(Pixel coordinate grounding data)
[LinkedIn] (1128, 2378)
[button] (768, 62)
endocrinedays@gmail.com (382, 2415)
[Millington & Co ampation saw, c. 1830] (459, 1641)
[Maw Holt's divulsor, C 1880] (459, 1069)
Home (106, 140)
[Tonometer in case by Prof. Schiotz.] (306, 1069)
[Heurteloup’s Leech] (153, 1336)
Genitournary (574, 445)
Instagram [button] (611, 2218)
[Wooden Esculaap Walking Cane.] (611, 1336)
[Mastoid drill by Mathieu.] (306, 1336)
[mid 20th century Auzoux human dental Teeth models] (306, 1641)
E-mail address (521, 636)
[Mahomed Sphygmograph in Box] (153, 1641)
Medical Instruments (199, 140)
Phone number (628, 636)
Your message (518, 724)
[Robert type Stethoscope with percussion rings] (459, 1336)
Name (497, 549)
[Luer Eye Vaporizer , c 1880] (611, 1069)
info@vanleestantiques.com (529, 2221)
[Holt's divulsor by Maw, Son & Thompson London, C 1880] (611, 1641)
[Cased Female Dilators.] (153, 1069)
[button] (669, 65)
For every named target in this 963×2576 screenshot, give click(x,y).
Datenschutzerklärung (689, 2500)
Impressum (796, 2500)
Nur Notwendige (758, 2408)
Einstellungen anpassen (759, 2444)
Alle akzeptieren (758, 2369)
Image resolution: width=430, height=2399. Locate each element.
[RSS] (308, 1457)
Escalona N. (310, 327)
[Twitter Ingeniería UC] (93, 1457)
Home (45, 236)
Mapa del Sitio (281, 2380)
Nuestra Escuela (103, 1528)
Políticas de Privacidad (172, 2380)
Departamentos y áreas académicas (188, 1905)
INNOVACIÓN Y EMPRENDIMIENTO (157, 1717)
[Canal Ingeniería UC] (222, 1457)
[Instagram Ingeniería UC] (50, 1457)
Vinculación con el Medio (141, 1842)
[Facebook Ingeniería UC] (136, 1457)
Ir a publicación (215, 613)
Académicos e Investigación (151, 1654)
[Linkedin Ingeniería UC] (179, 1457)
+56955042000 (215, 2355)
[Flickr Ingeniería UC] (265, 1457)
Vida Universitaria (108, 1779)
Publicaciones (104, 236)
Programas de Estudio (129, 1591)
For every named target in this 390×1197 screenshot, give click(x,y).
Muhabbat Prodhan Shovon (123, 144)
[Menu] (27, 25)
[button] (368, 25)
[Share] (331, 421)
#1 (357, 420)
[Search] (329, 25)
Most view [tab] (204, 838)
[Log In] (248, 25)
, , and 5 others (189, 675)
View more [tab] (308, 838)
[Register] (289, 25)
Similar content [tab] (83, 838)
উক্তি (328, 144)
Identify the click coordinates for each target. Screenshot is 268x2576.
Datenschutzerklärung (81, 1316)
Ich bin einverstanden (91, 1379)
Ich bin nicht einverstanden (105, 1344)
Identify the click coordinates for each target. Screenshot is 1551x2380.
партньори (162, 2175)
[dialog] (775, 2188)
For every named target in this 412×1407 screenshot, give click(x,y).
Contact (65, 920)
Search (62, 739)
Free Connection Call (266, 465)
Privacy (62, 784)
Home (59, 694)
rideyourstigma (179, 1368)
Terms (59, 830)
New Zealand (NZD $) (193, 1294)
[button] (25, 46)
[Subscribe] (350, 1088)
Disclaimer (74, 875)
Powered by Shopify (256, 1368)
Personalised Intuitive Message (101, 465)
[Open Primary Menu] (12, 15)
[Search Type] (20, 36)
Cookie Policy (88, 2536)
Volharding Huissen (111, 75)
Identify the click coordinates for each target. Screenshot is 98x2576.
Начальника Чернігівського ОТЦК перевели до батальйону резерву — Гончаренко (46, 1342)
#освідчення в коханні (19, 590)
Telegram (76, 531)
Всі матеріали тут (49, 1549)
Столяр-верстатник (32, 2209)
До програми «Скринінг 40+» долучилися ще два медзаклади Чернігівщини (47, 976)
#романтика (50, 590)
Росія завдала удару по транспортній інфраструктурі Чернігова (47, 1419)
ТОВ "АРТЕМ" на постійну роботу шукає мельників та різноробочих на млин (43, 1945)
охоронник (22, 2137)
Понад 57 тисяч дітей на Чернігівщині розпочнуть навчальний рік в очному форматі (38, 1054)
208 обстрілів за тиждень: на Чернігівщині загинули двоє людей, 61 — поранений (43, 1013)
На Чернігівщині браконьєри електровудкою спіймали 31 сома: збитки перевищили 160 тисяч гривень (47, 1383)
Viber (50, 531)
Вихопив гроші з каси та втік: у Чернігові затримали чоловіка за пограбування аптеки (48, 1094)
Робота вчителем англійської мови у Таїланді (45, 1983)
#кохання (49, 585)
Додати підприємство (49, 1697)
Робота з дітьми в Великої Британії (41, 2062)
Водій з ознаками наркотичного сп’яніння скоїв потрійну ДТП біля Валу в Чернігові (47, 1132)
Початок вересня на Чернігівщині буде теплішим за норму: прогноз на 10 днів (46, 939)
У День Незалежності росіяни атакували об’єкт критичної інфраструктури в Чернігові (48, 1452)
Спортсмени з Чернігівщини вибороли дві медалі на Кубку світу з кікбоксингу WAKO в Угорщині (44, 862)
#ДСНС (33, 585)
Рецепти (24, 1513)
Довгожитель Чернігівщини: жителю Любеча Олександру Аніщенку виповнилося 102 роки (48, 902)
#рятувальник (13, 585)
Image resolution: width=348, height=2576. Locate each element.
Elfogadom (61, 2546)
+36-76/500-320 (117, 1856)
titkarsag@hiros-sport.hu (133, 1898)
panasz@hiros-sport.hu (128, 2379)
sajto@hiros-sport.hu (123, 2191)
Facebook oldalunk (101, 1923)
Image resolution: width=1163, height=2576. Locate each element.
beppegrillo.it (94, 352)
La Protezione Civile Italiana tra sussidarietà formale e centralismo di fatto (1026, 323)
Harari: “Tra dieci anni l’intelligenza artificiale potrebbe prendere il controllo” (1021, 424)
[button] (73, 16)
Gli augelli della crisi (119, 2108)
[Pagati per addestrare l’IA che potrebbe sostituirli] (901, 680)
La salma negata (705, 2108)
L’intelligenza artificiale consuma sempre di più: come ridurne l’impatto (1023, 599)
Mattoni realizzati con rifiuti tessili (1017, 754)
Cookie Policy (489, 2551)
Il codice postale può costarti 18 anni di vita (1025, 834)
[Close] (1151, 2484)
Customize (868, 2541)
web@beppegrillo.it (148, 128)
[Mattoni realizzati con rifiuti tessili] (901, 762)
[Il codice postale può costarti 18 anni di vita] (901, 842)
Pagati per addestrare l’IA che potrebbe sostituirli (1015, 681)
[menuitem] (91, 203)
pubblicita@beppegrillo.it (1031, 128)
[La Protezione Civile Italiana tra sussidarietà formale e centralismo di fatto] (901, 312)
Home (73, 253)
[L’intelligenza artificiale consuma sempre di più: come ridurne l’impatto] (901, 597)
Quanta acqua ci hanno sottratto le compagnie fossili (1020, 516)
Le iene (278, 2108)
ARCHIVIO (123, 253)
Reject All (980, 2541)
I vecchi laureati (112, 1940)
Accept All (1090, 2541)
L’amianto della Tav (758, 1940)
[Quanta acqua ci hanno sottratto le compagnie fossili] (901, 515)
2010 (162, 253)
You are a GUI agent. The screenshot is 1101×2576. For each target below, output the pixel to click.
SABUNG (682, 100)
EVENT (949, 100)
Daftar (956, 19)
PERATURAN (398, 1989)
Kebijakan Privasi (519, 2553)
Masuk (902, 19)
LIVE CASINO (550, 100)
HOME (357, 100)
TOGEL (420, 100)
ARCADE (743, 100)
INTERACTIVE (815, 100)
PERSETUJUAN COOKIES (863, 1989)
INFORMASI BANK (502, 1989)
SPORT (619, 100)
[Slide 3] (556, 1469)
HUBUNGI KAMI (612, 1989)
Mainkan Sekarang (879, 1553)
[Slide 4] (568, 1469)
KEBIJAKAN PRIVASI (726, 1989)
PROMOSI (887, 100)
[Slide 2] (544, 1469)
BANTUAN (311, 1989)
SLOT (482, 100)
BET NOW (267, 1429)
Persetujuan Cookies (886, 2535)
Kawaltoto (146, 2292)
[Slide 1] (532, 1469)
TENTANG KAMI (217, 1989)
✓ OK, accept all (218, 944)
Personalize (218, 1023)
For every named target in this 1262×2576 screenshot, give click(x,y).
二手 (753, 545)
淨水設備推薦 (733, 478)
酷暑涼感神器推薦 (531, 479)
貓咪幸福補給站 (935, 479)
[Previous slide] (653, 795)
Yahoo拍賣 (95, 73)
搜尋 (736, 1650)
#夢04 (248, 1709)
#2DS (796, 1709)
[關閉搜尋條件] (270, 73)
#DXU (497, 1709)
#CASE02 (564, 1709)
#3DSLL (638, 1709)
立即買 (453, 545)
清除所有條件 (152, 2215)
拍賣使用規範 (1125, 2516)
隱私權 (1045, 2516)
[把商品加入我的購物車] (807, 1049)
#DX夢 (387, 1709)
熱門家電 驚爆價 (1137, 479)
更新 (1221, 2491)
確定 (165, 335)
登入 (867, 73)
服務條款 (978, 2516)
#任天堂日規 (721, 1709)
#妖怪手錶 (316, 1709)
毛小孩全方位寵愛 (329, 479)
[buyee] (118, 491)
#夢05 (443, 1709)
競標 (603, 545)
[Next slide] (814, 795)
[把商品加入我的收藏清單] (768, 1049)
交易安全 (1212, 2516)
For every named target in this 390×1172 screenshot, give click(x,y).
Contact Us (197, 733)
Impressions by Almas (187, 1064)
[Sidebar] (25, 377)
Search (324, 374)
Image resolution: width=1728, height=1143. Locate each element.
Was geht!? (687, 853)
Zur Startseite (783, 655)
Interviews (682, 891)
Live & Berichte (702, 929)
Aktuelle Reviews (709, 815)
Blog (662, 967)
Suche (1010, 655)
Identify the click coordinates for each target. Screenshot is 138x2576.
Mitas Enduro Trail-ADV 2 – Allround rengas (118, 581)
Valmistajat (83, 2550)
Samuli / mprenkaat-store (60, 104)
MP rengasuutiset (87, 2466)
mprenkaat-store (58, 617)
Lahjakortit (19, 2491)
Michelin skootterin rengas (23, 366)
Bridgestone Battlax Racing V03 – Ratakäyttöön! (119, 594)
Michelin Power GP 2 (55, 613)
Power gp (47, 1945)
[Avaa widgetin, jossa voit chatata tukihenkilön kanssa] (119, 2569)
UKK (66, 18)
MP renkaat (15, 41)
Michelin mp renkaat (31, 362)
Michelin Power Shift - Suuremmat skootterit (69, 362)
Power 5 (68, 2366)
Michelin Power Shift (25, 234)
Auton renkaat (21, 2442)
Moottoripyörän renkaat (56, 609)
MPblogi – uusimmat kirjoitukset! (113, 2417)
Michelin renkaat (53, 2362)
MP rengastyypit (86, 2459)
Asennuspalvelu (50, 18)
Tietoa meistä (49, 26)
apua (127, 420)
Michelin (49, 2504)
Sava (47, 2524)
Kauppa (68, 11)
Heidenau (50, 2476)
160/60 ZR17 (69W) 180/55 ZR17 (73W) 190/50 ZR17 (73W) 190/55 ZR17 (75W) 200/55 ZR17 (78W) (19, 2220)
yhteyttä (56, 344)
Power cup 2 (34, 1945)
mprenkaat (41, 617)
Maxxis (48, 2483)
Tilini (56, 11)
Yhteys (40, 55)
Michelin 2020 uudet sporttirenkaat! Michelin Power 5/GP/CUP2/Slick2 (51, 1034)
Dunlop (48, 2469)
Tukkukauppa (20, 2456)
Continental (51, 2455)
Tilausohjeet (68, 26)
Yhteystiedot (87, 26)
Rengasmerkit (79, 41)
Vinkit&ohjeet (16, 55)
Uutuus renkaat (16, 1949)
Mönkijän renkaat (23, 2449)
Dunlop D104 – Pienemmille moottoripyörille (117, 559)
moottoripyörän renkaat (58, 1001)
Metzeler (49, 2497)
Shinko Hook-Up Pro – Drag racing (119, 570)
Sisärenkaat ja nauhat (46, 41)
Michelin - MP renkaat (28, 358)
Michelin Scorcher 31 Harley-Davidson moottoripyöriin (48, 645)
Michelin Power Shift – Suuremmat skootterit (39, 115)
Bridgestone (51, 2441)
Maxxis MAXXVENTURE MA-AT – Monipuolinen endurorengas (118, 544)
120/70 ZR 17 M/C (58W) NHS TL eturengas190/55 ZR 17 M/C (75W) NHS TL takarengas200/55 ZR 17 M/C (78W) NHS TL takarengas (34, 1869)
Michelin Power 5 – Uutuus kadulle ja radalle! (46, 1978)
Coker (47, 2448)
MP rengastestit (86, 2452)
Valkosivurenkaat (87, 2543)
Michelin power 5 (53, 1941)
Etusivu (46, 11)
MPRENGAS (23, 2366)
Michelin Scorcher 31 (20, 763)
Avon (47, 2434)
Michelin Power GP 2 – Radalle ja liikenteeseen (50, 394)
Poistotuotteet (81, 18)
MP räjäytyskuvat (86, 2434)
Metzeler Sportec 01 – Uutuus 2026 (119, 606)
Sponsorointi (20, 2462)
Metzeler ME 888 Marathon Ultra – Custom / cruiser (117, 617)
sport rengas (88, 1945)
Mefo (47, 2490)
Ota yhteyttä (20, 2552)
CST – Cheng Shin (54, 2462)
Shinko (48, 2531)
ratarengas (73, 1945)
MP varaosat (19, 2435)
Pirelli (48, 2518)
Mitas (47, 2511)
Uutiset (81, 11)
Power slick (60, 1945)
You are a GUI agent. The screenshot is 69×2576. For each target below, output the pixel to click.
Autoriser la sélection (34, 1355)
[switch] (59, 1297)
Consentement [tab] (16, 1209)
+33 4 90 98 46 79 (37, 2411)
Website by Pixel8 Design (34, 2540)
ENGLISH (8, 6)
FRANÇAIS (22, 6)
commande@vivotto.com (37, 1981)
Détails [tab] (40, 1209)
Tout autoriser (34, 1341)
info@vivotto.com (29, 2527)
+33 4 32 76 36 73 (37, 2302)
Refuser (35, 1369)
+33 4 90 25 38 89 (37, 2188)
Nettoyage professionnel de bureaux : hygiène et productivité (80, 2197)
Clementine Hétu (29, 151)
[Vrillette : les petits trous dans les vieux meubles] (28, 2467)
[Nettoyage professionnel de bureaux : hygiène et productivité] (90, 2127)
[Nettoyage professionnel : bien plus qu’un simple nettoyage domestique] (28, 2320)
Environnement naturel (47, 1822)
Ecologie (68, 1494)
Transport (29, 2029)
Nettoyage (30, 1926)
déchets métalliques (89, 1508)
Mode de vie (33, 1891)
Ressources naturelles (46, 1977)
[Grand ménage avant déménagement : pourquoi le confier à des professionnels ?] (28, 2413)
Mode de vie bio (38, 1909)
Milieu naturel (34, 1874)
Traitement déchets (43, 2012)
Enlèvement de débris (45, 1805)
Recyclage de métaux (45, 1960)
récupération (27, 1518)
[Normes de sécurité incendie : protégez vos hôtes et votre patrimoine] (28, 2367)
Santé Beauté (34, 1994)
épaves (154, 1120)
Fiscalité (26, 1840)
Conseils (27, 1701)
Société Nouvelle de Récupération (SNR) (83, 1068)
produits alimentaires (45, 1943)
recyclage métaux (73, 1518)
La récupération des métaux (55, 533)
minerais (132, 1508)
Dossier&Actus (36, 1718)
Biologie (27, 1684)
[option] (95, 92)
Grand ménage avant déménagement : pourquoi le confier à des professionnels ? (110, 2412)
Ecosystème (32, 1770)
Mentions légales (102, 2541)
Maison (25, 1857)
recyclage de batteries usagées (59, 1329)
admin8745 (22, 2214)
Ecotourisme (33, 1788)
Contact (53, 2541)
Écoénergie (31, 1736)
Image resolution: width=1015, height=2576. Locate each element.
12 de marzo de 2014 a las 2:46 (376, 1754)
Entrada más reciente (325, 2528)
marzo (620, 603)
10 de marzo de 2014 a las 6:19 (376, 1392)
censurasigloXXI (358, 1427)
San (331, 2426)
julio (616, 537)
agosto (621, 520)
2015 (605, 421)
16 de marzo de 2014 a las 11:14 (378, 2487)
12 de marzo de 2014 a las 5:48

The task:
Out of the data above, set down the lines from the one with "You are a GUI agent. The screenshot is 69×2576." to the one with "[Nettoyage professionnel de", both included, exactly as written and with no additions.

Response to the exercise:
You are a GUI agent. The screenshot is 69×2576. For each target below, output the pixel to click.
Autoriser la sélection (34, 1355)
[switch] (59, 1297)
Consentement [tab] (16, 1209)
+33 4 90 98 46 79 (37, 2411)
Website by Pixel8 Design (34, 2540)
ENGLISH (8, 6)
FRANÇAIS (22, 6)
commande@vivotto.com (37, 1981)
Détails [tab] (40, 1209)
Tout autoriser (34, 1341)
info@vivotto.com (29, 2527)
+33 4 32 76 36 73 (37, 2302)
Refuser (35, 1369)
+33 4 90 25 38 89 (37, 2188)
Nettoyage professionnel de bureaux : hygiène et productivité (80, 2197)
Clementine Hétu (29, 151)
[Vrillette : les petits trous dans les vieux meubles] (28, 2467)
[Nettoyage professionnel de bureaux : hygiène et productivité] (90, 2127)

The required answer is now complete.